I taka jest w tej chwili sytuacja w gminie Bystrzyca Kłodzka. Zamierzenia przekształcenia szkół poprzez ich likwidacje wywołuje zrozumiałe oburzenie i gorące dyskusje społeczności lokalnych. Obywatele Rzeczypospolitej Polskiej żądają wręcz aby rząd wywiązywał się z ze swoich zadań konstytucyjnych, bo przecież to obywatele RP płacą i na ten cel podatki. W takiej sytuacji Wójtowie, Burmistrzowie, Rady Miejskie czy Wiejskie stają w sytuacji wręcz fatalnej. Z jednej strony rząd nie daje ile powinien, z drugiej ludzie mają rację. I nie są to anonimowi państwo X czy Y ale konkretnie Krysia, Staszek... Trzeba znaleźć jakieś wyjście by i owca była cała i wilk syty. To jednak jest niemożliwe - ktoś traci. I na pewno traci społeczność lokalna, która jest najsłabszym partnerem. Jak rząd nie zwiększy subwencji, jak gmina nie doda, to społeczność lokalna musi - dla dobra swoich dzieci - zacisnąć pasa i kształcić swoje dzieci za subwencje i pomoc gminy.
Pani Burmistrz zaproponowała następujące rozwiązania:
1/ Szkoła ulegnie przekształceniu poprzez likwidację do dn. 1 IX 2011 r.
2/ Od 1 września 2011 r. szkoła ma działać w strukturze pozarządowej (prowadzona przez stowarzyszenie - lokalne bądź inne zajmujące się już taką działalnością),
3/ we wszystkich sprawach administracyjno-prawnych stowarzyszenie (społeczeństwo lokalne) może liczyć na nieodpłatna pomoc Urzędu Gminy,
4/ Gmina zobowiązuje się również do bezpłatnego dowozu uczniów do szkoły,
5/ Gmina zobowiązuje się oddać w nieodpłatną dzierżawę dla stowarzyszenia mienia szkoły (wraz z budynkami) i dbać o to, aby budynki były remontowane. (Utrzymanie bieżące szkoły należy do stowarzyszenia).
Sumując: propozycja „narzucana” przez Gminę przerzuca również sporą część kosztów prowadzenia szkoły na społeczność lokalną i pracowników zatrudnionych w szkole (nauczyciele i obsługa).

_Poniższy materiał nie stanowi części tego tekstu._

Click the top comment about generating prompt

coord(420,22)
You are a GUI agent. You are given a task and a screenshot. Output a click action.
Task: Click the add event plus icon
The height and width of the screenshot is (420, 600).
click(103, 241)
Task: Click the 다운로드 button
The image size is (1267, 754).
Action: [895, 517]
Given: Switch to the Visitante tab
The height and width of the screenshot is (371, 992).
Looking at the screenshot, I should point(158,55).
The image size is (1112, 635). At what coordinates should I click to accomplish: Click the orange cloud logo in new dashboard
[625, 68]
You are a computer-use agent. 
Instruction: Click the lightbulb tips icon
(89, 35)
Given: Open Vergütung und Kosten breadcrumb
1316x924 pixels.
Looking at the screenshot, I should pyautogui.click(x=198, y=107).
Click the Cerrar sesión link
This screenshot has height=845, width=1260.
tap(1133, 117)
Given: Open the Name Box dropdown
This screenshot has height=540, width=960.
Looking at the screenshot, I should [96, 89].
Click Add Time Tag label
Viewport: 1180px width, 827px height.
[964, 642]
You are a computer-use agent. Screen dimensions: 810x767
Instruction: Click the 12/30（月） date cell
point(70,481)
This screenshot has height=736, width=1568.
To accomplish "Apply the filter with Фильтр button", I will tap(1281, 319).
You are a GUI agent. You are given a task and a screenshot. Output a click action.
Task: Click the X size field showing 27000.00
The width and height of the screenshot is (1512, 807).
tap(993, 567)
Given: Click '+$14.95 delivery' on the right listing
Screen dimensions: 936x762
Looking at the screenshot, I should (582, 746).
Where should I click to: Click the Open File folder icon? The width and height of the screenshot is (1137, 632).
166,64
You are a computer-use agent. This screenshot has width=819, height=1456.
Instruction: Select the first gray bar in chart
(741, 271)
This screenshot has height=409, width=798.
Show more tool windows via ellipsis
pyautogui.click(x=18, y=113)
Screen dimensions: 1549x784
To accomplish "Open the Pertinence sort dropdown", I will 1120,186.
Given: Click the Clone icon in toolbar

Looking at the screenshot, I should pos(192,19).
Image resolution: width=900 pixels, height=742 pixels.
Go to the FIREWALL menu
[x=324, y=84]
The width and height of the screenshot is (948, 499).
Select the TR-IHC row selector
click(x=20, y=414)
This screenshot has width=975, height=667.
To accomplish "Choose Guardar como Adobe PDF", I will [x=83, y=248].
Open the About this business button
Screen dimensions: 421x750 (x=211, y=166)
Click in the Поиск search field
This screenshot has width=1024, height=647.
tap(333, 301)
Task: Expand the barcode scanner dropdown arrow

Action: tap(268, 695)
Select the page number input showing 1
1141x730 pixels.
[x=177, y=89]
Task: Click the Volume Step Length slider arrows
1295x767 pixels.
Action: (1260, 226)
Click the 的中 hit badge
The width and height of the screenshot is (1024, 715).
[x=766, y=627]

Jest to „spychotechnika” - rząd nie daje ile powinien gminie, ta przekazuje prowadzenie działalność szkoły społeczności lokalnej, też nie zabezpieczając pokrycia kosztów całości a społeczność lokalna albo opuszcza ręce, albo krzyczy i krzyczy, albo bierze sprawy w „swoje ręce” bo przecież nie może dopuścić do tego, aby dzieci się „marniły lub też czekają „co Bóg da tak będzie”. Trudno, teraz jest „orzech do zgryzienia”. Prawo mało co znaczy o ile nie jest poparte rzetelnym wykonawstwem.... Nic się nie da zrobić? - da! Trzeba o swoich sprawach myśleć dostatecznie wcześnie i nie mówić, że nic mnie nie obchodzi kto będzie moim sołtysem, radnym, burmistrzem, posłem... W demokracji tak jest, że raz na jakiś czas to właśnie społeczności lokalne mają głos decydujący.
I wtedy wybierajmy tych, którzy naprawdę są dobrzy i którym ufamy. Jak trwoga - to do Boga - ale jakże to może być, że na 290 osób uprawnionych do głosowania na sołtysa Długopola Dolnego i Radę Sołecka zarejestrowały się tylko 73 osoby uprawnione do głosowania. Kto więc jest winy? - rząd?, samorząd gminny?...
Słusznie powiedział ks. proboszcz Aleksander Trojan: znam trochę historii Długopola Dolnego, pamiętam, kiedyś był tu i żłobek i przedszkole, potem zabrakło poczty - teraz może to spotkać i szkołę. A wieś bez tych potrzeb elementarnych po prostu ginie. Giną więzi społeczne, poczucie wspólnoty. A nasze dzieci zamiast u siebie ciągle są „w drodze”. Rano wyjeżdżają, wieczorem wracają - to gdzie tu czas na wspólnotę lokalną?